Details will be discussed later, but in the United States, government officials exist as the vanguard of private corporations. Europe, in fact, is no different from the United States in this respect.

When Hayato Ikeda was prime minister, he visited Europe accompanied by leading figures from the business world. In response, I believe it was de Gaulle who mocked the Japanese by calling it “transistor diplomacy.”

Today, Germany’s Angela Merkel rarely visits Japan, yet she has traveled to China—now the world’s largest human-rights–suppressing state—around ten times. On many of those occasions, she was accompanied by large delegations of business leaders.

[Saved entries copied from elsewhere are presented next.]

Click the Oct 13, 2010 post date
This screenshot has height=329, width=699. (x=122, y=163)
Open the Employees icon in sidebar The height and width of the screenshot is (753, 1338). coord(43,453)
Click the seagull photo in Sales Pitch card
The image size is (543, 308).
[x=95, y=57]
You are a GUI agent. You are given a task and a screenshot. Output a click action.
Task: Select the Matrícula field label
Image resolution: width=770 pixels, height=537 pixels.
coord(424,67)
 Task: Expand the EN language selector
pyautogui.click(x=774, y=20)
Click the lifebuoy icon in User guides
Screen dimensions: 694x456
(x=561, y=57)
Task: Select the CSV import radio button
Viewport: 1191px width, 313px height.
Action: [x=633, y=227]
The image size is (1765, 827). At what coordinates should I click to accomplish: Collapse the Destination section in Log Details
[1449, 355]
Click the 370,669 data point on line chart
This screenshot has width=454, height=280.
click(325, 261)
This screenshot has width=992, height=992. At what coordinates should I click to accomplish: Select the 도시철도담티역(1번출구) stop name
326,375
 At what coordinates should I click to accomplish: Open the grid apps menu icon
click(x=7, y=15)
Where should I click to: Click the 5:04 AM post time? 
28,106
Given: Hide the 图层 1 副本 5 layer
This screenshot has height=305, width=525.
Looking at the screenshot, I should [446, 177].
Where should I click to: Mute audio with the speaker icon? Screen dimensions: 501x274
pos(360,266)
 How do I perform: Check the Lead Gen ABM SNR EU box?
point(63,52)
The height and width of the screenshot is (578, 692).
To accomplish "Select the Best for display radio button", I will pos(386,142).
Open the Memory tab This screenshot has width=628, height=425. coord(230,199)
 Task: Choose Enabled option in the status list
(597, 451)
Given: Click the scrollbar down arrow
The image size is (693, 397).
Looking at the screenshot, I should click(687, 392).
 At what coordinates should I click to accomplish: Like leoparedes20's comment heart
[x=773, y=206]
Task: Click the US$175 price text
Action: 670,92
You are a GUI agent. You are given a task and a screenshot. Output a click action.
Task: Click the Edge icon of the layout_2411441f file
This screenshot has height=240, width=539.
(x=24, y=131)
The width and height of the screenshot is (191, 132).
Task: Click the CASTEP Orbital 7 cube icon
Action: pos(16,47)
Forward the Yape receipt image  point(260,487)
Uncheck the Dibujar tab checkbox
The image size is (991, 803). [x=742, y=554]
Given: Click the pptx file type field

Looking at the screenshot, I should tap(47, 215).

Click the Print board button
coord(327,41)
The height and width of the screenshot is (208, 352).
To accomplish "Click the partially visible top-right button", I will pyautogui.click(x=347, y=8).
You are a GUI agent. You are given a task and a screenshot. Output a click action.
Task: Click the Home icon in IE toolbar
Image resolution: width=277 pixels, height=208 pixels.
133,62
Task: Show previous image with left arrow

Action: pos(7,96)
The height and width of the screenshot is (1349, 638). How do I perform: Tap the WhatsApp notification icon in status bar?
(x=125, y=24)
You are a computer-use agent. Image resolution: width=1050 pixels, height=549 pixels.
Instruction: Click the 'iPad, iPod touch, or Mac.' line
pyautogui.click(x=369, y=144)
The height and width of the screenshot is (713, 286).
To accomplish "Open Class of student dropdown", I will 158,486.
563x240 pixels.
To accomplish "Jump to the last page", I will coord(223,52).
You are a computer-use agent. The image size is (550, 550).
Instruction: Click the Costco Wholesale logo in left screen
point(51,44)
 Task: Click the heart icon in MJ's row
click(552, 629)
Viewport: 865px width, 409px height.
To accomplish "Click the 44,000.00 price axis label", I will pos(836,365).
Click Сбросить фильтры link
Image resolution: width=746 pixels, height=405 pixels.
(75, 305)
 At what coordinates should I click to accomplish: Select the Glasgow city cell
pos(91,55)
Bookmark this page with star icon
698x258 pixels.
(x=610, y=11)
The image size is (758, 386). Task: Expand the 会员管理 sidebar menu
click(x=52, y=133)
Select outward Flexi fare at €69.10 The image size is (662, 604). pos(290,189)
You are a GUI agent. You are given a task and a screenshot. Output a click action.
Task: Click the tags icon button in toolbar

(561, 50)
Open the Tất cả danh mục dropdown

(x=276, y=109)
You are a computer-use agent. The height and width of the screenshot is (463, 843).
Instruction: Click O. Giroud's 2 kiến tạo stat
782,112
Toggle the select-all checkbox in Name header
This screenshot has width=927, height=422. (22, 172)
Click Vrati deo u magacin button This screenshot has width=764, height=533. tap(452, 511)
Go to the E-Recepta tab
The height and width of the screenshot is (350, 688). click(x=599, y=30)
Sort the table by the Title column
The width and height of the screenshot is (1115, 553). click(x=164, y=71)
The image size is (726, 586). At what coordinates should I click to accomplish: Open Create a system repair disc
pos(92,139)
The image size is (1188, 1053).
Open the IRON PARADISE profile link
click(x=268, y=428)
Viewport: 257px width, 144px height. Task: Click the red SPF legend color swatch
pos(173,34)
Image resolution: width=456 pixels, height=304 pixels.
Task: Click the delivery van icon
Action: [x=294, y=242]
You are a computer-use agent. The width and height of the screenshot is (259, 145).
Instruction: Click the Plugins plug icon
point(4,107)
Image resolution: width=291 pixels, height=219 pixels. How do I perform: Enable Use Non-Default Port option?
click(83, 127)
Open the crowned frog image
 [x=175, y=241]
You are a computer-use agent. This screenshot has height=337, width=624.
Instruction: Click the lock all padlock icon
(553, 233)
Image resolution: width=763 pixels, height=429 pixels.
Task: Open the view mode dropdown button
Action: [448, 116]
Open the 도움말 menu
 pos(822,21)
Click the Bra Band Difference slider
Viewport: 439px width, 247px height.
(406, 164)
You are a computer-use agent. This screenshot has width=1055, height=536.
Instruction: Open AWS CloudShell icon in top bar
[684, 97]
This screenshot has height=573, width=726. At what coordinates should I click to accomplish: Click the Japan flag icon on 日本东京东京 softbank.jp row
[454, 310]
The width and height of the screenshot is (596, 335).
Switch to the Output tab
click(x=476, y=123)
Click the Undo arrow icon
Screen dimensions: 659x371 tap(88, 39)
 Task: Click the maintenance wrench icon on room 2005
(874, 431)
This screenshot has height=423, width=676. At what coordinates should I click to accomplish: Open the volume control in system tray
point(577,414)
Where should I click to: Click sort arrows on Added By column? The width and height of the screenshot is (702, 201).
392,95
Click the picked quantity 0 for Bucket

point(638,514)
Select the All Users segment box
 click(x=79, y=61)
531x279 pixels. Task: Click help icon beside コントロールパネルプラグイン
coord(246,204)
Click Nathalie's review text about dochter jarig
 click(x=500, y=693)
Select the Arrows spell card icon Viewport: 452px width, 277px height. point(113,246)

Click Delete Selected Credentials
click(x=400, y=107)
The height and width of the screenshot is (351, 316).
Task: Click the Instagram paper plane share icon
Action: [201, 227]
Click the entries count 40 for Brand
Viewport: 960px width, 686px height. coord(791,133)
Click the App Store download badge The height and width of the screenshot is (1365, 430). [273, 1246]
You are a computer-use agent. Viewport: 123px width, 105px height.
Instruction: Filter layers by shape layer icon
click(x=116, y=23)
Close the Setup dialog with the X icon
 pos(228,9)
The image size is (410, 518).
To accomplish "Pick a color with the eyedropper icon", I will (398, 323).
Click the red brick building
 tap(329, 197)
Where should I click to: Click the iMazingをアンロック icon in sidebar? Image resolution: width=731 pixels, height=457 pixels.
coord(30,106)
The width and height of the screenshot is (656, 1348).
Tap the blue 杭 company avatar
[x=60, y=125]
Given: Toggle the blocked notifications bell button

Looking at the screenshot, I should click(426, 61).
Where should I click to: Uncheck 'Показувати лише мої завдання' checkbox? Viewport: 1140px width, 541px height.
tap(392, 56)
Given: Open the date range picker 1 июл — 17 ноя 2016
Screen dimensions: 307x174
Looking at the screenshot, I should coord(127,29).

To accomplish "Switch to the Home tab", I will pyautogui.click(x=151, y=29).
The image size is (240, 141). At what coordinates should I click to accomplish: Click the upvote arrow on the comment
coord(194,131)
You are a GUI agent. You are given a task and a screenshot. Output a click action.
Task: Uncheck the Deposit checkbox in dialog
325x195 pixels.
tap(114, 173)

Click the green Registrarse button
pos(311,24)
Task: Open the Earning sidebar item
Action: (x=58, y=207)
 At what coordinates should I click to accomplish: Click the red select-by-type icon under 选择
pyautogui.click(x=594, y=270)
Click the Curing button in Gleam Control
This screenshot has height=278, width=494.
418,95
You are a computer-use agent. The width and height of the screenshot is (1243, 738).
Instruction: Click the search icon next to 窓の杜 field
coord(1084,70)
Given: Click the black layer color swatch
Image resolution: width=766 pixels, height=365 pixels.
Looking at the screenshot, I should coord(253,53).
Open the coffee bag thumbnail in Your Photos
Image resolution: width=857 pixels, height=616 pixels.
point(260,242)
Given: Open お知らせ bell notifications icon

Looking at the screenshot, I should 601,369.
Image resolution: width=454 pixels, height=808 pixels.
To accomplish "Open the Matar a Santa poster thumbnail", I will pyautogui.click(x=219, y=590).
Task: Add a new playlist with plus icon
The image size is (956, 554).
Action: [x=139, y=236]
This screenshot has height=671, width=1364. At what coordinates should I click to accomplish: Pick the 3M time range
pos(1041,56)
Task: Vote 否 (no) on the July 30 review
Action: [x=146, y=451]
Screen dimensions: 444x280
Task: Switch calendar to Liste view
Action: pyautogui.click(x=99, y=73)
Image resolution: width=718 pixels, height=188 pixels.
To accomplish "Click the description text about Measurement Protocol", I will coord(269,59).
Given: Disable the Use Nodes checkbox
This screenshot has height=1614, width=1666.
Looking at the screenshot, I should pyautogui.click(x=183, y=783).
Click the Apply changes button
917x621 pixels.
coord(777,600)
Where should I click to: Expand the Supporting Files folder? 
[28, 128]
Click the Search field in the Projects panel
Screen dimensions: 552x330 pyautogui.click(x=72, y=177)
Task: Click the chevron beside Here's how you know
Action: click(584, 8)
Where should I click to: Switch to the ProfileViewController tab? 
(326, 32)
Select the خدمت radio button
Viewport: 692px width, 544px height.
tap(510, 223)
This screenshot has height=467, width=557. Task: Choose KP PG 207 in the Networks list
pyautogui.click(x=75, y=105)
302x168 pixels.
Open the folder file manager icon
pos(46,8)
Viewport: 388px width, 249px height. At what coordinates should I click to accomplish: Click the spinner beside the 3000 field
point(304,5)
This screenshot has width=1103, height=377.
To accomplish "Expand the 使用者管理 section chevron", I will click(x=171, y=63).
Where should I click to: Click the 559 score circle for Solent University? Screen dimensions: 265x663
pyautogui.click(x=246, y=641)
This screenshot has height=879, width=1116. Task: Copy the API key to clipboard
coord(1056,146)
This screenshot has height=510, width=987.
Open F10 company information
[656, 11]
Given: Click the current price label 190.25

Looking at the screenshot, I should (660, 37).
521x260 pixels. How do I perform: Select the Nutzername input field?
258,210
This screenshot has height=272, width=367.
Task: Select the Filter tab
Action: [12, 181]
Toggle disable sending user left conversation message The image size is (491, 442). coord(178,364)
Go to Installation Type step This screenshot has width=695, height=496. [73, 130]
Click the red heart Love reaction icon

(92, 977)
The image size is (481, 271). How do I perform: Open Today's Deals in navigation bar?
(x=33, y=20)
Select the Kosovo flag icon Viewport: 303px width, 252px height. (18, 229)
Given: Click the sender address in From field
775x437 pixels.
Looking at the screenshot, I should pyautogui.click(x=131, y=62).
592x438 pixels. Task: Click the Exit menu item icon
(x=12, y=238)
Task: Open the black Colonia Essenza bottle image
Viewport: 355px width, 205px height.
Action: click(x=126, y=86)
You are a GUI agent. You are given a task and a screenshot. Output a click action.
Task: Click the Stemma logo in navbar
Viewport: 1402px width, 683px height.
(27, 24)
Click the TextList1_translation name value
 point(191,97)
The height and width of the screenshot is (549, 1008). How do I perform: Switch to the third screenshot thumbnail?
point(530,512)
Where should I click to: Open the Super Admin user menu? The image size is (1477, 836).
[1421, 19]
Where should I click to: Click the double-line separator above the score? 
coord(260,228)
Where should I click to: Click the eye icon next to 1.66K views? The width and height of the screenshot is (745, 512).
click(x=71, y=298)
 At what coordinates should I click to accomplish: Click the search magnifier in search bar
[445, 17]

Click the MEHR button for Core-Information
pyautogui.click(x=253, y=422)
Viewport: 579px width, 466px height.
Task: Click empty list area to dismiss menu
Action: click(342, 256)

In response to this, not a single one of us Japanese sneers by calling it “automobile diplomacy” or ridicules it as “economic animal” behavior.

Now then, media outlets such as the Asahi Shimbun presided over a situation in which Japan’s leading corporations, after having the TRON revolution crushed, were reduced to mere PC case manufacturers, dragged into price competition with anything-goes developing countries, and then pushed further into hardship by the strong yen—and then the super-strong yen—advocated by Asahi and others. As a result, Sharp ultimately fell under the control of a Taiwanese company.

Throughout this period, media outlets like Asahi never once argued that Sharp should be saved, revived, or that its employment should be protected.

Through Masayoshi Son, Naoto Kan, Mizuho Fukushima, and the Asahi Shimbun—these four actors, to put it bluntly—the foundations of Japan’s energy policy were overturned. Japan remains, in substance, the world’s second-largest economic superpower, and a country in which the turntable of civilization continues to turn by divine providence. The massive deficits Japan suffered as a result of this upheaval were enormous.

In an international society dominated by people who prioritize their own national interests, Japan—behaving with the foolishness of kindergarten children—was exploited. Under the name “Japan Premium,” oil and coal were sold to Japan at the highest prices in the world.

In just a few short years, around ten trillion yen in Japanese taxpayers’ money flowed overseas.

At the same time, Toshiba—an even greater source of pride for Japan than Sharp—was driven into severe hardship by an utterly foolish policy tantamount to a total shutdown of nuclear power plants, a policy decided almost solely by the same four actors. Yet there was no possibility that media outlets like Asahi would raise their voices to “save Toshiba.”

This foolish policy— the Kumamoto earthquake has proven that point as well. It is no exaggeration to say that, in this massive earthquake, the only facilities that were not shaken at all were nuclear power plants. Even in the face of this fact, last night’s news reported that there are political parties that petitioned Prime Minister Abe to shut down nuclear plants in Kyushu.

This time, I have presented my arguments in a somewhat scattered manner. Please forgive that.

To be continued.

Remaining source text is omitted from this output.